Gael Newton and Robert McFarlane, ‘Introduction’, Visions of Australia, Douglas Holleley, Angus and Robertson, 1980

Marion Marrison and Peter Manning, Green Bans, Australian Conservation Foundation, 1975

Lyn Silverman, ‘Collecting ground sample and locating them in relation to the horizon from where the were photographed’ and Meaghan Morris ‘Two types of photography criticism located in relation to Lynn Silverman’s series’, Art & Text 6, 1982.

Down Turn

‘Downturn’, book foreword to Downturn, 2009. edited by Lee Grant, unpaginated one page ISBN 978-0-646-51556-4

Documentary photography’s prime responsibility is to take the abstract and make it concrete, to put a ‘human face’ to broad historical events, and create from raw actuality something understandable and legible. Documentary photography came into its own and consolidated its central precepts during another global turn down, the Great Depression of the 1930s, when photographers such as Dorothea Lange shot the key icons of the style — emotionally charged images of hapless individuals caught up in global currents they could barely comprehend that tugged at the heartstrings of sympathetic viewers.

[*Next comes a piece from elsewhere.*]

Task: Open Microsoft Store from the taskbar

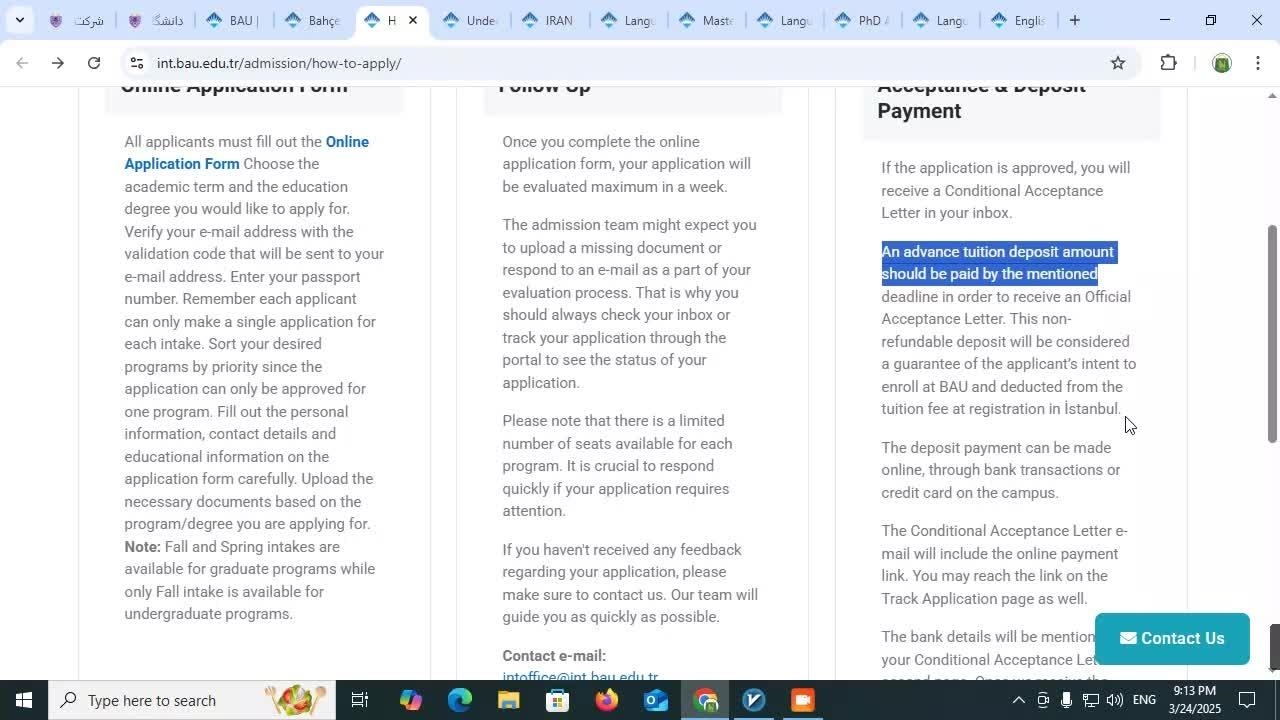Action: coord(557,700)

Our own global down turn is even more abstract than the Great Depression, which is its only comparator. It has no time for the plangent majesty of the phrase ‘the great depression’, instead it goes by a brisk acronym: the GFC. It started only last year when a chain reaction was suddenly triggered in the interlocking money markets, and it may be even be over by the end of this year. I have hardly felt it effects at all, I haven’t lost my job and in fact the cost of my mortgage has gone down while I have received two refreshing splashes of cash. Yet I know that it has been historically catastrophic in some way or other, because I have seen the jagged red lines plunging downwards again and again, on my TV screen and in my newspaper. And I’m vaguely aware that perhaps it has directly affected people I might know. Perhaps some of my students have found it harder to get shifts at wherever they have to work to pay their way through uni, perhaps the relatives of some of my friends might have lost their jobs, perhaps….

So there is a task here for documentary photography. And there is particularly a task for young documentary photographers. Young people are continually being accused of being disengaged from the world, insulated from social responsibility by the upholstered solipsism of youth. Yet, as they are also being constantly reminded, it is they who will inherit and have to solve the seemingly intractable problems we have created for them.

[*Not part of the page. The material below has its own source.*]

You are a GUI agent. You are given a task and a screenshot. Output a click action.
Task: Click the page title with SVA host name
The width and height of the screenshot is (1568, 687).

How then, do they respond to the assignment of documenting the GFC? Each in their own individual way, of course. But some themes do emerge. For instance there is a persistent concern with stuff — the end residue of that urgent impulse to consume that drives the modern economy. Why do we need all this stuff, what are we going to do with it, what does it look like? And notice how it hangs around even after we ourselves have gone and have no use for it. Another visual trope is the threshold, the spatial barrier of the gate or the fence that either separates people or forces them together. Fences, gates and walls define spaces, and many photographers in this book are sensitive to the nuances of space — both the social space of the street and the private space of the home. Those spaces are where people are forced to live together, and with economic down-turns edges get sharper and surfaces get rawer as people rub up against each other. So we have the ‘haves’ and the ‘have nots’ studiously ignoring each other on the street an in other public spaces, while developers continue to push the suburbs out further and further by building individual houses separated from each other by darkness. Meanwhile within those houses people continue to just about manage their lives in congested and claustrophobic rooms.

Having seen these photographs I now feel I know just a little bit more about the great economic downturn of our time.